--- Excerpt ---
--- start ---

What NYC's New Click-to-Cancel Rule Means for Coaches, Memberships, and Subscription-Based Businesses

NYC Click-to-Cancel Rule

PSA: If your business charges recurring payments, pay attention.

In July 2026, New York City Mayor Zohran Mamdani announced that the City's new Click-to-Cancel Rule will officially take effect on October 1, 2026, making New York City the first municipality in the country to require businesses to offer simple, straightforward subscription cancellation. The City estimates the rule will save New Yorkers between $21.5 million and $162.5 million per year.

So, what does that mean for you?

And if your business isn't based in New York City, do you even need to care?

Probably more than you think.

If you're a coach, consultant, course creator, membership owner, SaaS company, or any business that charges recurring payments, this isn't just another consumer protection headline. It's part of a much bigger shift. The federal government tried to pass a nationwide click-to-cancel rule last year. A court struck it down on procedural grounds,  and cities and states immediately started filling the gap. NYC is simply the loudest example so far.

Because if someone can join your program in three clicks, regulators increasingly expect they should be able to leave just as easily.

--- end ---

--- Tasks for this exercise ---
1. Answer these questions from the article on NYC's Click-to-Cancel Rule:
(a) On what date will the rule take effect?
(b) How much does the City estimate the rule will save New Yorkers each year?
(c) What happened to the federal government's nationwide click-to-cancel rule?
2. From the article on NYC's Click-to-Cancel Rule, transcribe the passage starting with "PSA: If your" and going on through "need to care?".

--- Collected data ---
--- start ---

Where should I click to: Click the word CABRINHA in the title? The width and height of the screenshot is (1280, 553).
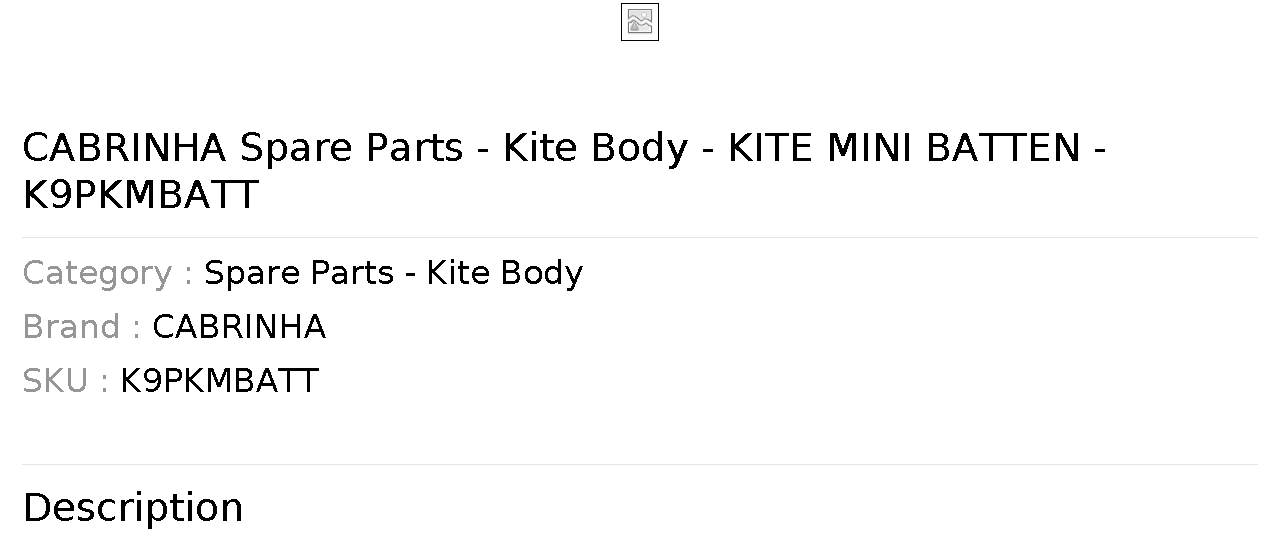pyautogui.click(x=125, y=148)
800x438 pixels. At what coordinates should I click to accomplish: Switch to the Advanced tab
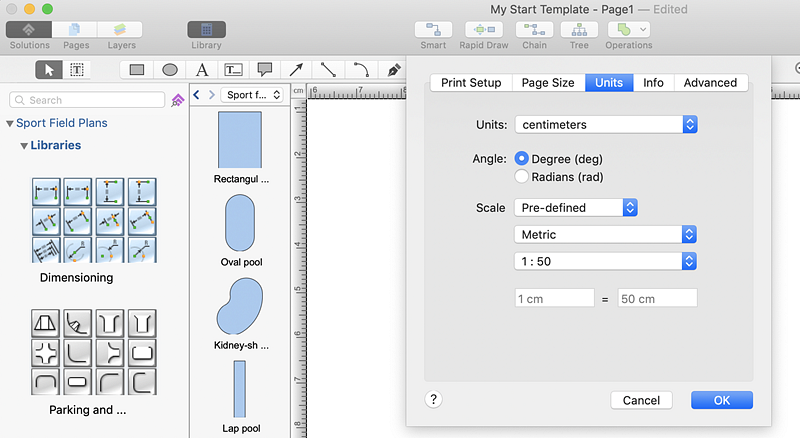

--- end ---

--- Answers per task ---
1.
(a) October 1, 2026
(b) Between $21.5 million and $162.5 million per year
(c) A court struck it down on procedural grounds.

2.
PSA: If your business charges recurring payments, pay attention.

In July 2026, New York City Mayor Zohran Mamdani announced that the City's new Click-to-Cancel Rule will officially take effect on October 1, 2026, making New York City the first municipality in the country to require businesses to offer simple, straightforward subscription cancellation. The City estimates the rule will save New Yorkers between $21.5 million and $162.5 million per year.

So, what does that mean for you?

And if your business isn't based in New York City, do you even need to care?